Mahama pledged to maintain stability as he serves out the remainder of Mills’ term.
“I
wish Ghanaians to be assured that all is well,” he said. “We are going
to maintain the peace, unity and stability that Ghana is noted for.” He declared a week of national mourning, with flags to be flown at half-mast.
In
his recollections of life-changing moments while growing up in Ghana,
he once wrote that he was forever changed by his boyhood experiences
during a 1966 military coup.
The 53-year-old who had been vice
president was born in Bole Bamboi in northern Ghana and holds degrees in
history and communications, according to Ghanian media.
He served
as a diplomat in Japan in the early 1990s before returning to Ghana,
where he was first elected to parliament as a member of the National
Democratic Congress (NDC) party.
He later became the chairman of
the West Africa Caucus at the Pan African Parliament in Pretoria, before
deceased president Mills tipped him for the vice presidency.

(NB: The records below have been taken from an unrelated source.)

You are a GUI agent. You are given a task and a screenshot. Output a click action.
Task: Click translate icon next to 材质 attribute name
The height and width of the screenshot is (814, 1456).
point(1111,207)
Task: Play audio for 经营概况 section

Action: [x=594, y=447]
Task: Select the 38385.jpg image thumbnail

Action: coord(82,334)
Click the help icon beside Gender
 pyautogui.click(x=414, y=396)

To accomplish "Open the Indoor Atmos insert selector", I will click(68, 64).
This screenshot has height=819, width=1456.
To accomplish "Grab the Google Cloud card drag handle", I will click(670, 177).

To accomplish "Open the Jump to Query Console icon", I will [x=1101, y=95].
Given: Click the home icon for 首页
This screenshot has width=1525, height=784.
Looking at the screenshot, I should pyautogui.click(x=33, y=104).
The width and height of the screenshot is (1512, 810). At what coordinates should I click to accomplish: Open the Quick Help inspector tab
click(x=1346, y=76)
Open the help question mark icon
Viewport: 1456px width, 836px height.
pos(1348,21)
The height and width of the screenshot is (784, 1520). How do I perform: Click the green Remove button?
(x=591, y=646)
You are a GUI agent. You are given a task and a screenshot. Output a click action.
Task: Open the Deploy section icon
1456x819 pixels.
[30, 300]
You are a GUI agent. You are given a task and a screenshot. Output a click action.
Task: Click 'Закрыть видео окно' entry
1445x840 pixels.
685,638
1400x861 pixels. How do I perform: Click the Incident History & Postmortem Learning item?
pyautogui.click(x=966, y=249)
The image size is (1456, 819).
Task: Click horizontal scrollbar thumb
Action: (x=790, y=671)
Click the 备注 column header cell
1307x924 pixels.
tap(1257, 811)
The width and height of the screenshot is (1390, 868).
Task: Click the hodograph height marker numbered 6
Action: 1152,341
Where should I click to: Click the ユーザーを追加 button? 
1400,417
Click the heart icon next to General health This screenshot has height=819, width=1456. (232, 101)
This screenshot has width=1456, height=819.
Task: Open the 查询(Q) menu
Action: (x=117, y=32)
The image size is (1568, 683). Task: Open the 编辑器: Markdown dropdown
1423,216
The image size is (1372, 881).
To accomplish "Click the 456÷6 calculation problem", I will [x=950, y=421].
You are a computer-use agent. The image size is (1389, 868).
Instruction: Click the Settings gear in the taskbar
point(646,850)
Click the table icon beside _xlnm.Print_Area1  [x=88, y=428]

Mills died on Tuesday at a hospital in Accra following an unspecified illness. Mahama, according to a recently published memoir, grew up as a child of privilege. In
the book, “My First Coup d’Etat — And Other True Stories from the Lost
Decades of Africa,” he describes his experiences at an elite boarding
school in the capital Accra, where he was drilled in the customs of
Ghana’s former colonial power, Britain.
“The history and prestige (of the Achimota boarding school) did not stop me from hating it,” he wrote.
In
the book’s first chapter, he vividly recalls the day in 1966 when he
learned Ghana’s founding president Kwame Nkrumah was ousted in a
military coup.
“When I look back on my life it’s clear to me that
this moment marked the awakening of my consciousness. It changed my life
and influenced all the moments that followed,” he wrote.
His father, who served as junior minister in Nkrumah’s government, was briefly detained and interrogated by the coup leaders.
Mahama
described his journey around Accra, accompanied by an official from his
school, in search of his father, who was later released unharmed.